Canodoise Daniel Themba (Can Themba) was born in 1924, in Marabastad, Pretoria, Transvaal (now Gauteng),South Africa.
He attended the University of Fort Hare, where he acquired a teaching diploma and a degree in English, which he completed with a first class pass. After graduating, Themba moved to Sophiatown, Johannesburg- a vibrant multi-racial community.
Themba then worked as a reporter and an editor at Drum magazine, after winning a short-story competition. Here he worked alongside other aspiring black journalists, who came to be known as the “Drum Boys”. These included Lewis Nkosi, Nat Nakasa, Bloke Modisane and Es’kia Mphahlele. Themba also worked for The Golden City Post in Johannesburg.
His work, including “The Suit”, won several prizes, including the 1953 Drum award. His stories were celebrated for the way they depicted “”¦ the harsh and depressing conditions of African life in the Johannesburg townships.”

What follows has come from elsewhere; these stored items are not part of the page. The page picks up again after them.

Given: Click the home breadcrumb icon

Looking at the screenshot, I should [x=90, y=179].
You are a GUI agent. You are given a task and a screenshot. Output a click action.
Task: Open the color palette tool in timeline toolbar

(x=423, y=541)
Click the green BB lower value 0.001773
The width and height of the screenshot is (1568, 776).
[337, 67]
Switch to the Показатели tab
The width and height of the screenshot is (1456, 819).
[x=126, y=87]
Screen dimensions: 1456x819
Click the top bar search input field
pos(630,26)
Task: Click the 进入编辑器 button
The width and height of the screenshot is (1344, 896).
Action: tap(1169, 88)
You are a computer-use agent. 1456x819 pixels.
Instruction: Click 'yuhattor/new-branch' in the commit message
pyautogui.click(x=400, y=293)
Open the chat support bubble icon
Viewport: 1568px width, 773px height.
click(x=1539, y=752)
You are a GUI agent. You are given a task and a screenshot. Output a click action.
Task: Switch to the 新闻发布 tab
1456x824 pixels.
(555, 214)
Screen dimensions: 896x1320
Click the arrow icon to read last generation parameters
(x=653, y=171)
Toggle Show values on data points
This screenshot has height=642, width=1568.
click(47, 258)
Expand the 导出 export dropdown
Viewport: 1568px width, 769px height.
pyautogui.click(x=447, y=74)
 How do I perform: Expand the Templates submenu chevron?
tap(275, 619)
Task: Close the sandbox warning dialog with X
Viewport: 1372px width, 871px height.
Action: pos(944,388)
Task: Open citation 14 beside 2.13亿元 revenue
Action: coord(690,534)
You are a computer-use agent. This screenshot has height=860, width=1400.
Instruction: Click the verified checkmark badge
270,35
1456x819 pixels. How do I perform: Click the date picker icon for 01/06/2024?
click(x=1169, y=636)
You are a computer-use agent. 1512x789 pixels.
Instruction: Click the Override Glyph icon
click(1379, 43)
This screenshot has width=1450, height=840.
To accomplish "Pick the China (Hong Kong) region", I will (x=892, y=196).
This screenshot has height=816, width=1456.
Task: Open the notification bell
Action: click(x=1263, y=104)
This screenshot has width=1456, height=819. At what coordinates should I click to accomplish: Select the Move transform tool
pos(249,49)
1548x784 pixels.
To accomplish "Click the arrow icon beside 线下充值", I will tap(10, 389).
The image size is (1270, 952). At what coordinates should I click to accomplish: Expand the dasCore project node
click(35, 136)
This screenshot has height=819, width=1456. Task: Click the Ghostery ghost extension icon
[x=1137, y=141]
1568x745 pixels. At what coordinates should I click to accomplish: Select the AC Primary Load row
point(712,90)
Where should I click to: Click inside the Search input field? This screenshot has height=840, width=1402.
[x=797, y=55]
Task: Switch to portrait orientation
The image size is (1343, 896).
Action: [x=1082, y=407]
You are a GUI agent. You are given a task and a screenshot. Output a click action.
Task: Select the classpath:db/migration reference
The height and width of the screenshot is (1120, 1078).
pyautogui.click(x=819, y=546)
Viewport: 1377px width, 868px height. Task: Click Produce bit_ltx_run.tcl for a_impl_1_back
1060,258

Themba’s Sophiatown dwelling, known as “The House of Truth”, received many visitors looking for “intelligent conversation”. This engagement with the Sophiatown, or “Kofifi”, community is probably what led to Themba being labelled a “shebeen intellectual”.
Themba left Johannesburg in the early 1960s to teach in Swaziland. While here, Themba’s work was banned and he was declared a statutory communist. He later passed away around 1969, at the age of 43, presumably due to alcohol abuse.
His work was published posthumously in a collection entitled The Will to Die (1972) and later in The World of Can Themba (1985).
Can Themba was awarded the Order of Ikhamanga in Silver for “Excellent achievement in literature, contributing to the field of journalism and striving for a just and democratic society in South Africa”.